Here’s what you should do:

  • If you witness civil rights grievances or hate crimes: Document, document, document. Take pictures. Make recordings. Upload to the social medias.
  • Hold the people that do wrong things responsible for the wrong things. It’s not Donald J. Trump’s fault when the KKK marches on a freeway overpass in North Carolina. He didn’t order them to do it. Blame the KKK, they made the decision to do it. Blame the people who support the KKK. Address the issue.
  • Take a break from the social media (unless it’s related to the first bullet point). Refuse to let hate drive you. See Yoda quote above.
  • Talk to your neighbors about kids, about life. Understand people as people — complex beings — and don’t judge.

It’ll be all right. As much as it pains you, give Donald Trump the benefit of the doubt. Extend him and his supporters the courtesy you’d expect had the election turned out differently. He won, now he’s gotta govern.
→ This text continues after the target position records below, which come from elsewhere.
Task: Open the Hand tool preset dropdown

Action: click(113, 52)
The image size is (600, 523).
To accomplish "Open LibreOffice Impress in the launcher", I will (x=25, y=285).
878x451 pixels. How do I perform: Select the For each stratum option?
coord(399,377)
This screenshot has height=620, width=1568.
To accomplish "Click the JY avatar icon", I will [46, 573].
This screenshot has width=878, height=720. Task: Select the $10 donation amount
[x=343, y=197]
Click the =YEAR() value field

Let’s see what he does before acting as if the world has ended. After all, it didn’t end when Bill Clinton took office after G.H.W. Bush; it didn’t end when G.W. Bush took office after Bill Clinton, and it didn’t end when Barack Obama took office after G.W. Bush. The world isn’t going to end this time either. Our republic is resilient.

Unity in essentials, liberty in non-essentials, and in all things, charity. 

The Day After

Recall from my previous post that I voted for neither Hillary Clinton nor Donald Trump. So I was already expecting a morose day. But I’d honestly expected Hillary to win, and I’d expected to have to deal with a president-elect whose political ideology I disagree with. Instead, I have to deal with a president-elect whom I find personally reprehensible.

I am currently a registered Republican (though that may change), so the difficulty I’m having with a “successful” night for Republicans is actually weird. Really weird.

And I don’t know that it’s because of Donald Trump’s positions on political issues. Some I agree with, some I don’t (well, to the degree that we can divine the mind of Donald Trump).

My hesitation is because of the rhetoric Mr. Trump used throughout the election cycle. My hesitation is due to the elements of society that Mr. Trump’s rhetoric stokes. While I understand Mr. Trump has denied or refused to confirm association with these fringe elements, my fear is that now they are emboldened to move from the shadows into the light of day.

I’m talking about white supremacism. I’m talking about xenophobia. I don’t accuse Mr. Trump of holding these reprehensible ideas; I do think his ascension and rhetoric has given these ideas and those who hold them an opening.

As a parent in a trans-racial family, this gives me pause.

I had to explain to my daughter this morning about how some people who support Mr. Trump are like the people who wanted Rosa Parks (one of her heroes) to just stand in the back of the bus and be quiet. My son isn’t old enough to understand this yet. And my third child, who will join our family in January, will begin life in a different world.

Please, Mr. Trump — no, wait. Please, Mr. President-elect — disavow ties to these reprehensible ideologies. Give them no quarter. Denounce them when they act.